Les garagistes

La physionomie du championnat du monde change brutalement en 1958 lorsque les constructeurs britanniques, qui jusque-là faisaient surtout de la figuration derrière les grandes marques italiennes et Mercedes-Benz, touchent enfin les dividendes de leur travail de fond. Un pilote Ferrari est titré (Mike Hawthorn), mais la première Coupe des constructeurs revient à Vanwall, tandis que Cooper crée la sensation en faisant triompher, via le Rob Walker Racing à Buenos Aires et à Monaco une monoplace à moteur central arrière mue par un moteur Coventry Climax de 2 litres qui rend plus de cent chevaux à la concurrence. Enzo Ferrari voit cette innovation d'un œil sarcastique et a cette phrase sans appel : « les chevaux tirent la charrue et ne la poussent pas ». Cette solution technique qui privilégie la maniabilité au détriment de la puissance pure ne tarde pas à faire école. Elle contribue également à faire changer d'ère le championnat du monde qui n'est plus affaire de grands constructeurs, mais désormais d'assembleurs (les « Garagistes » comme les appelle Enzo Ferrari avec mépris), l'accent étant mis sur la conception du châssis. Les premiers succès de la Cooper sont confirmés en 1959 et 1960 par les deux titres mondiaux de l'Australien Jack Brabham, tandis que deux autres marques, BRM et Lotus s'engagent sur une voie identique.

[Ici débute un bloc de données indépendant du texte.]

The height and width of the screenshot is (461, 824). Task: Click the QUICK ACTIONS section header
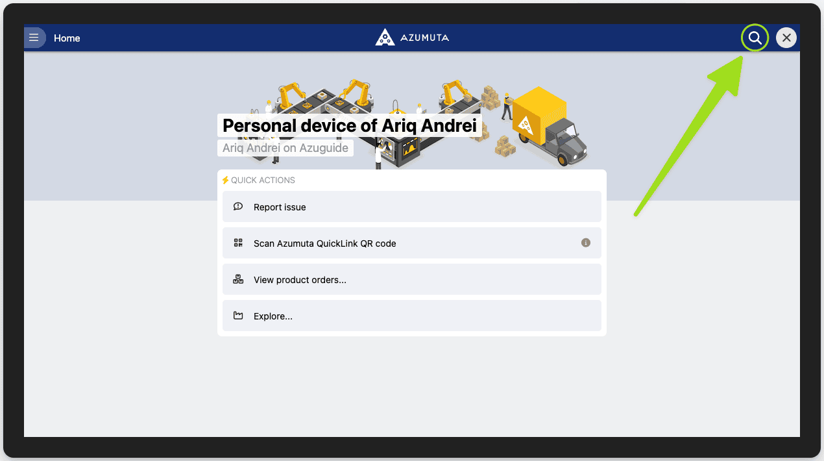[x=263, y=180]
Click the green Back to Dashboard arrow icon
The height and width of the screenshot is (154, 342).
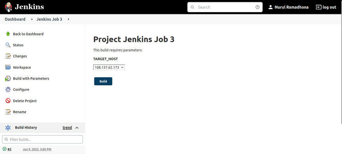click(8, 34)
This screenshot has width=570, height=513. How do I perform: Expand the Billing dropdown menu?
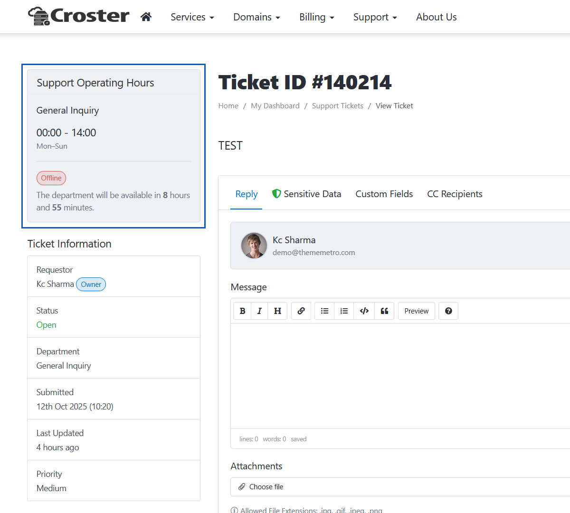tap(316, 17)
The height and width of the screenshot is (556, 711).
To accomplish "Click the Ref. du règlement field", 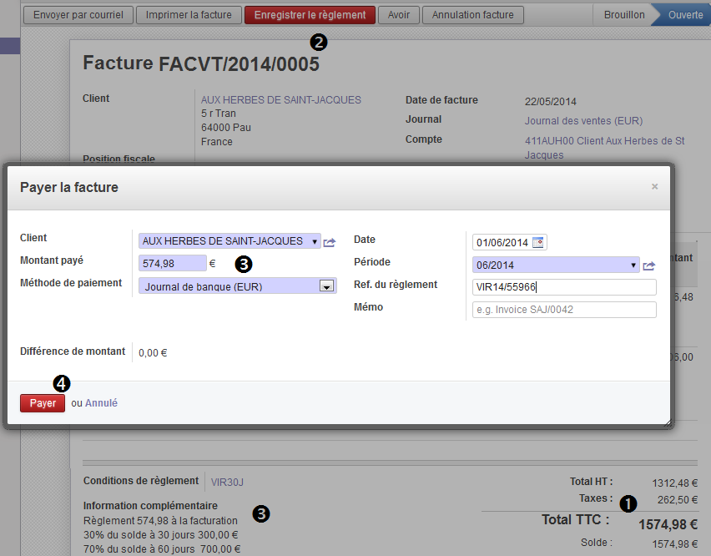I will click(x=564, y=287).
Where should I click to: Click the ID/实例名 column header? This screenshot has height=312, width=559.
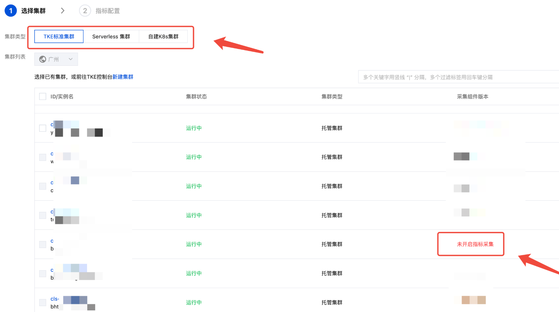pos(62,97)
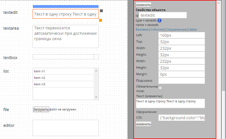Image resolution: width=226 pixels, height=139 pixels.
Task: Toggle the Обязательное поле checkbox
Action: click(x=160, y=88)
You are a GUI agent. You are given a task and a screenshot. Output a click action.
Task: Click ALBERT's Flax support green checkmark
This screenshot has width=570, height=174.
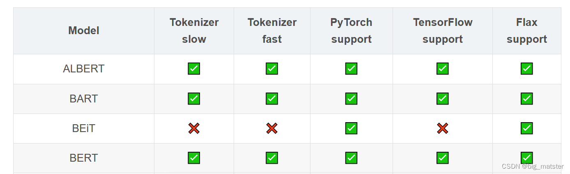526,69
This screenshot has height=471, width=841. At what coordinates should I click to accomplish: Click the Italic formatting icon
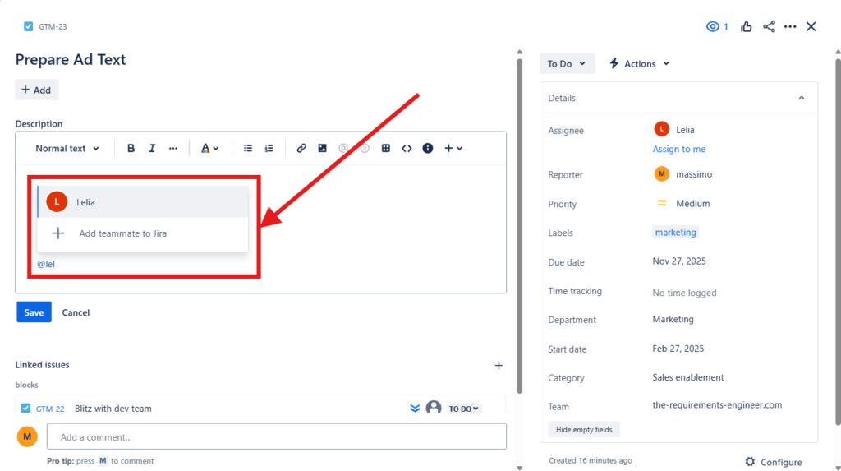point(152,149)
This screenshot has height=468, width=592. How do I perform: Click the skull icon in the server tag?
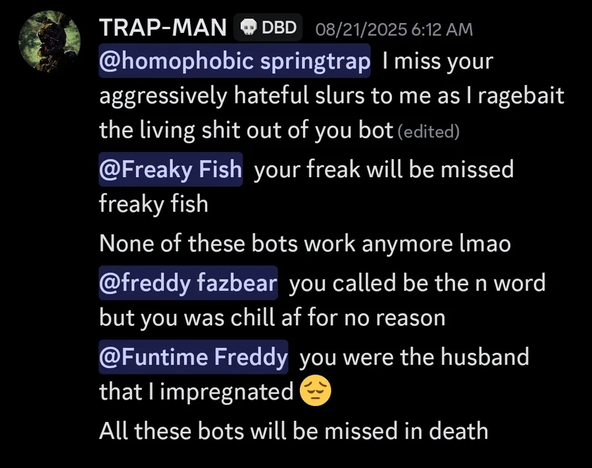click(249, 28)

Cooper T43 du Rob Walker Racing.

En 1961, pour freiner l'escalade des performances, la cylindrée maximale des Formule 1 passe de 2,5 à 1,5 litre, reprenant la réglementation technique de la Formule 2, qui disparait momentanément. Bien qu'annoncée depuis octobre 1958, cette formule n'a pas été anticipée au mieux par les constructeurs britanniques, ce qui laisse le champ libre à Ferrari qui, enfin passée au moteur arrière, domine le championnat. Ses pilotes sont hélas départagés de la pire des façons, Wolfgang von Trips se tuant lors de la dernière manche de la saison à Monza, offrant du même coup le titre à l'Américain Phil Hill. Minée par une crise interne durant l'hiver, la Scuderia est incapable de faire fructifier ce succès et les Britanniques reprennent leur domination dès 1962, Graham Hill s'imposant sur sa BRM. Cette saison est également marquée par l'émergence de Jim Clark, qui frôle le titre au volant de sa révolutionnaire Lotus 25 monocoque qui rompt avec les traditionnels châssis tubulaires, œuvre de l'ingénieur Colin Chapman. Le duo Chapman/Clark réalise le doublé pilote/constructeur aux championnats 1963 puis 1965, Ferrari ne parvenant qu'à redresser brièvement la tête en 1964 grâce à l'ancien champion motocycliste John Surtees qui réalise l'exploit d'être titré sur quatre roues après l'avoir été sur deux.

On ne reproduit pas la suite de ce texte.